[Instructions to follow]
Output each record exactly as given. Leave out every picture.

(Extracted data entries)
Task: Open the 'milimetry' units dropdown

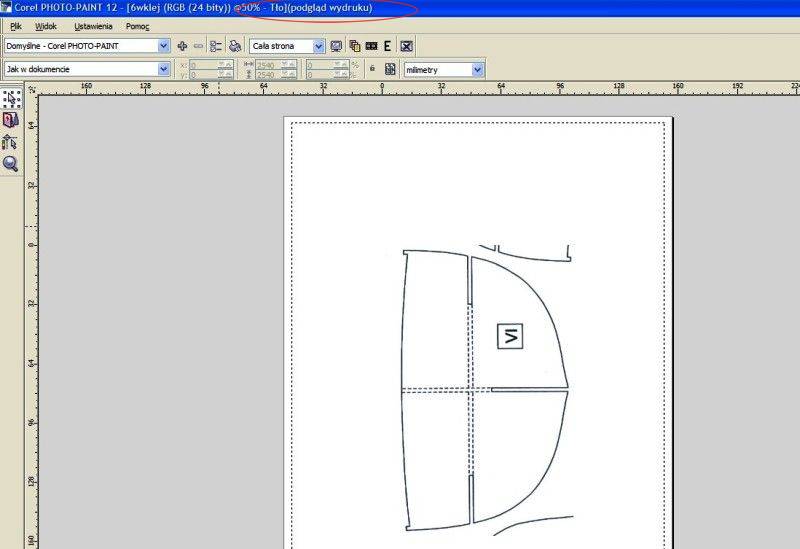Action: click(x=477, y=69)
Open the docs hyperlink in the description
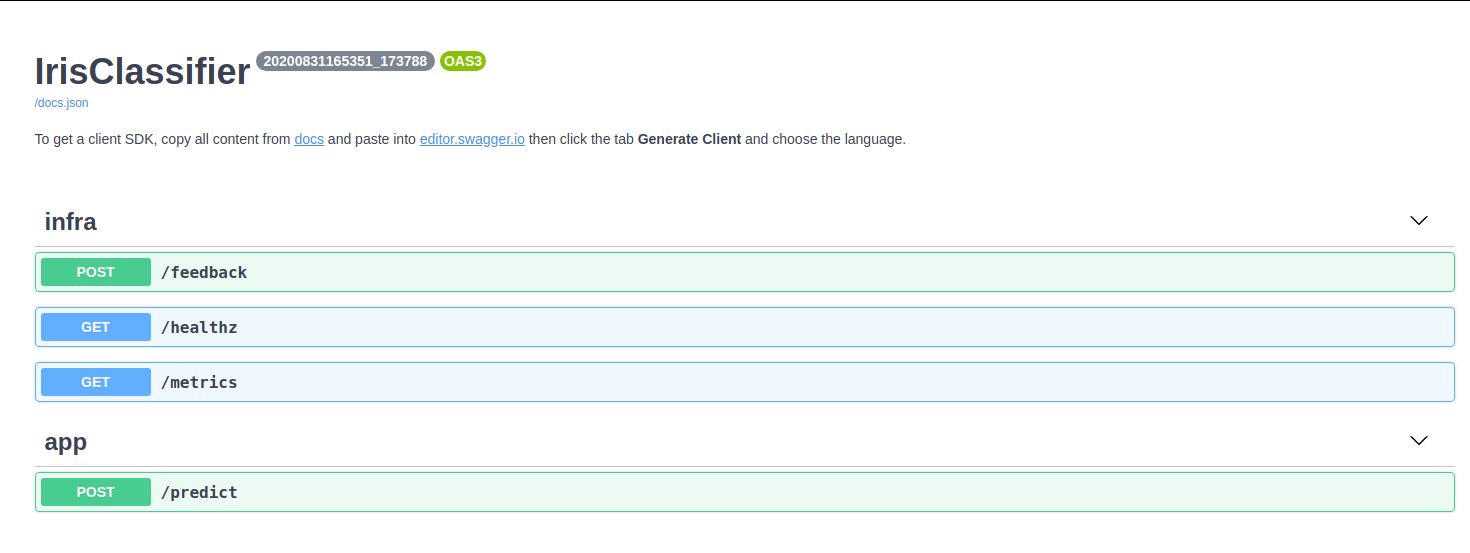 pyautogui.click(x=309, y=139)
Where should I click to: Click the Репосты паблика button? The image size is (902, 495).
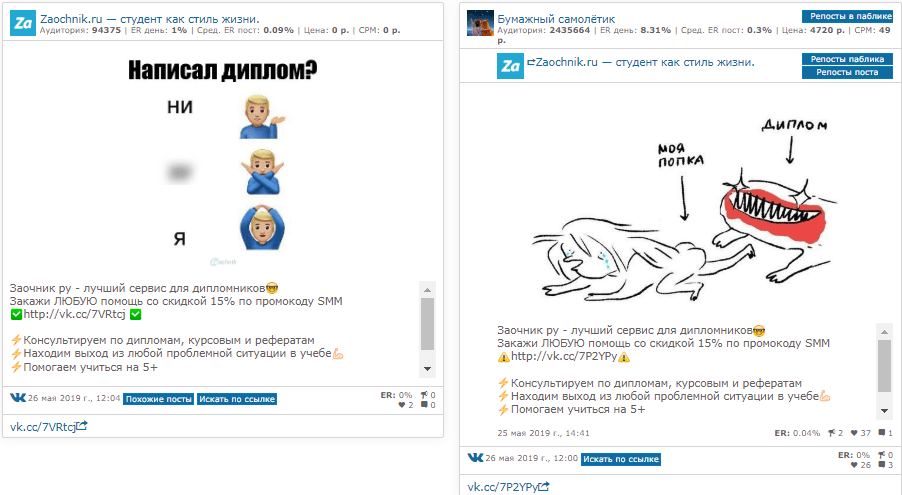pos(847,59)
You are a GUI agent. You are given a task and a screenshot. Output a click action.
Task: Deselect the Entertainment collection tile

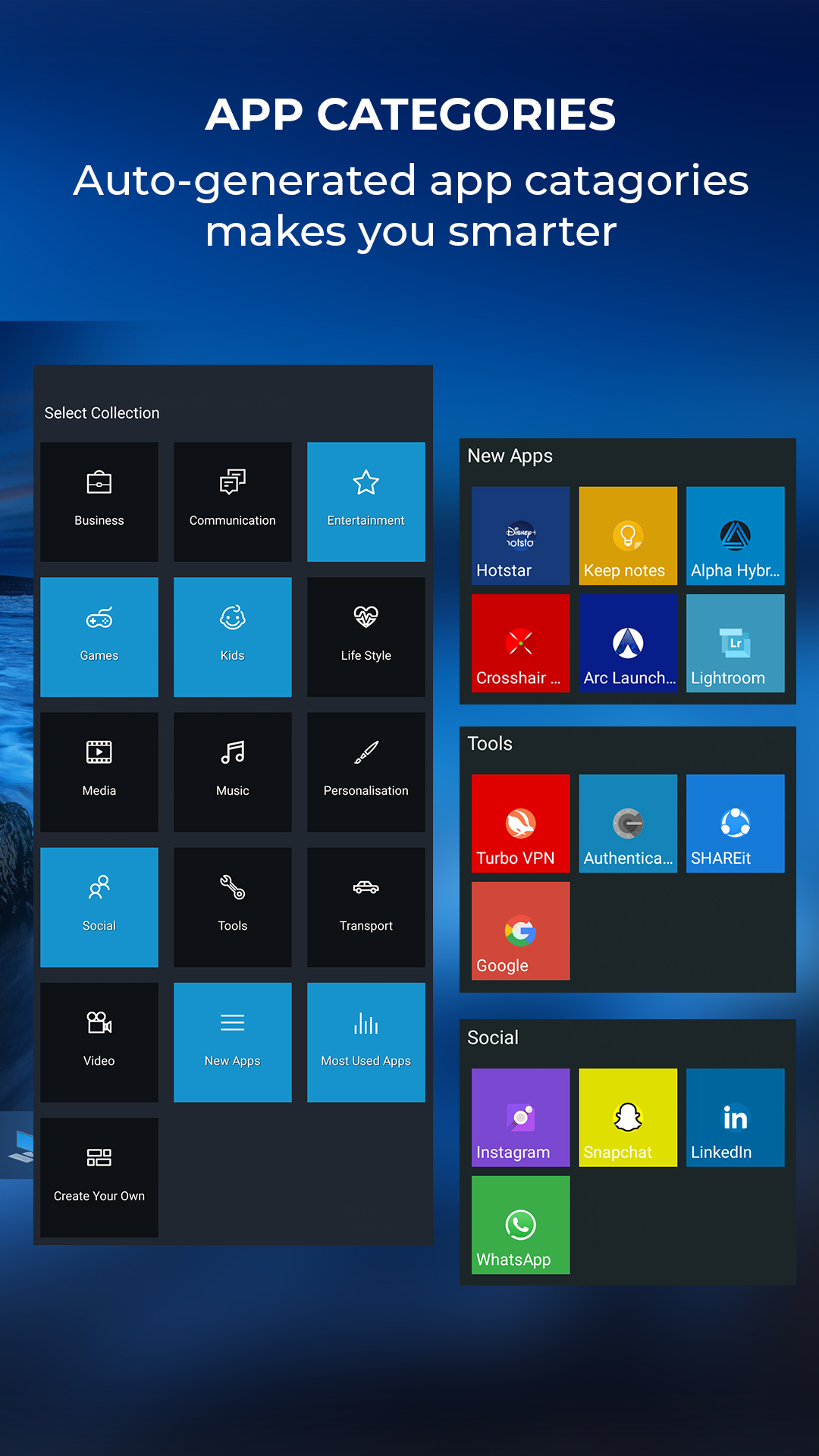coord(366,501)
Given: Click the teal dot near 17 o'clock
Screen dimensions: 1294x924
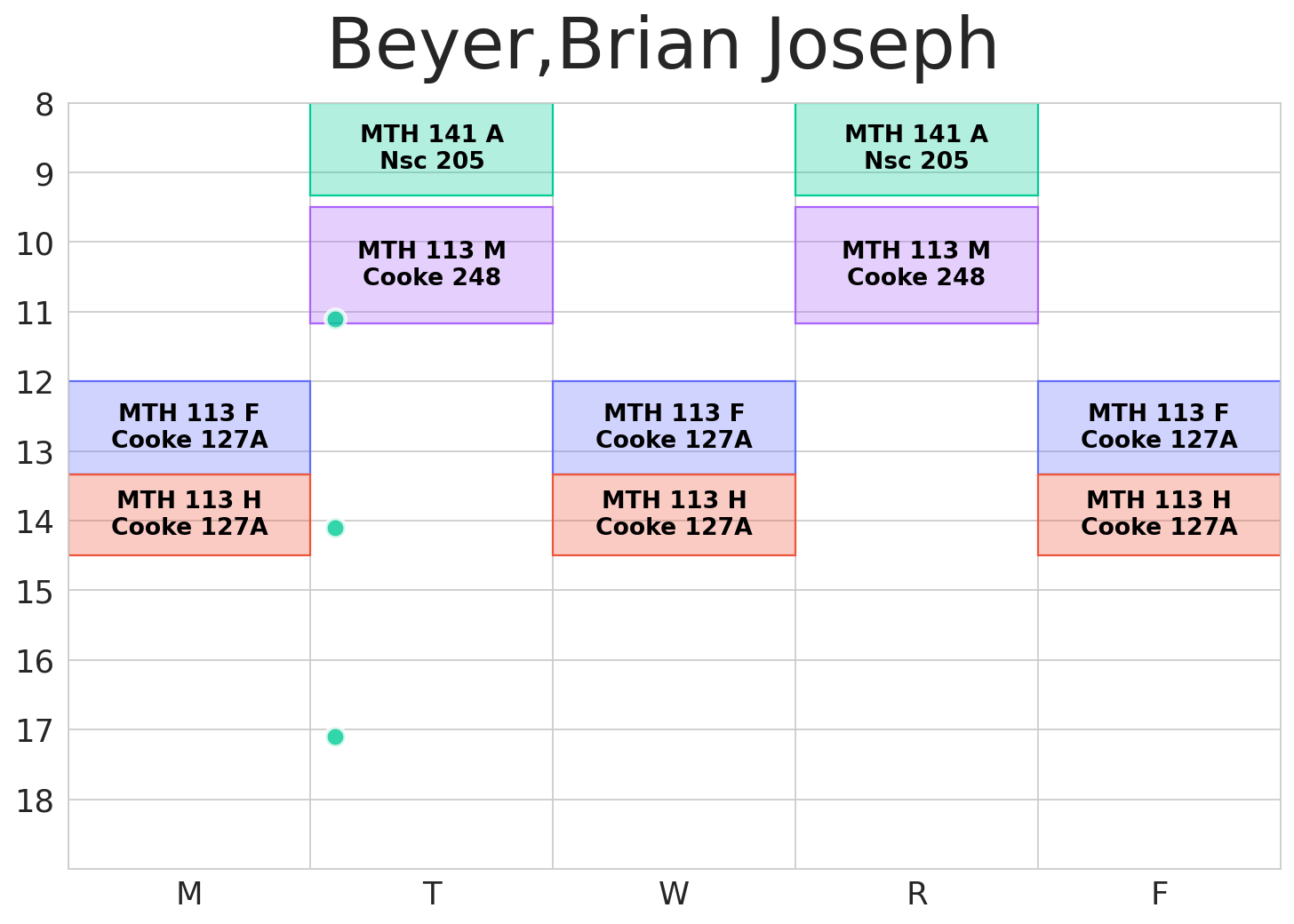Looking at the screenshot, I should point(335,737).
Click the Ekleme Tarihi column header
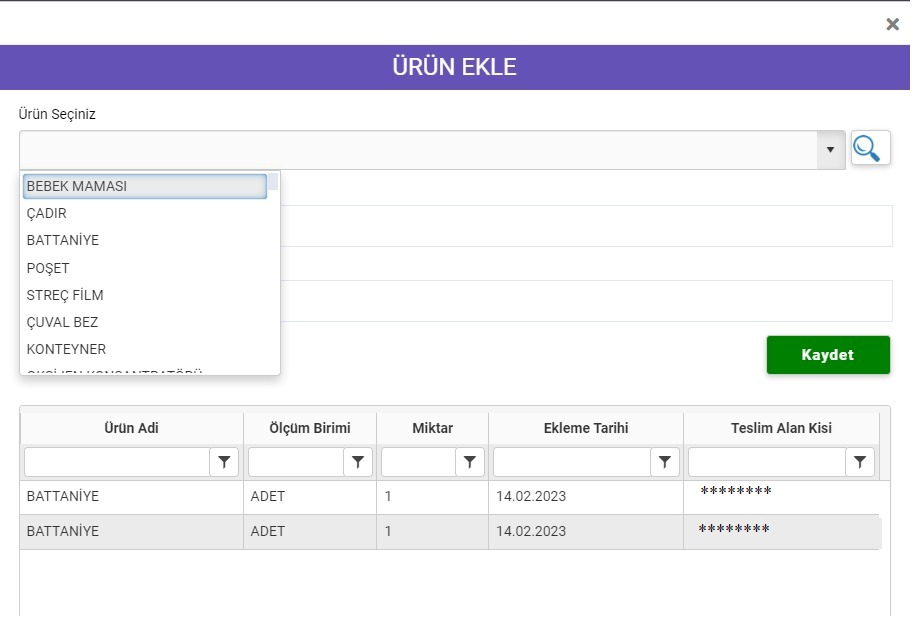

[The completed task]
Task: Open the 'milimetry' units dropdown

Action: click(x=477, y=69)
Open the docs hyperlink in the description
 pyautogui.click(x=309, y=139)
Where should I click to: Click the Репосты паблика button? The image size is (902, 495).
pos(847,59)
You are a GUI agent. You are given a task and a screenshot. Output a click action.
Task: Deselect the Entertainment collection tile

coord(366,501)
Given: Click the teal dot near 17 o'clock
Screen dimensions: 1294x924
Looking at the screenshot, I should point(335,737).
Click the Ekleme Tarihi column header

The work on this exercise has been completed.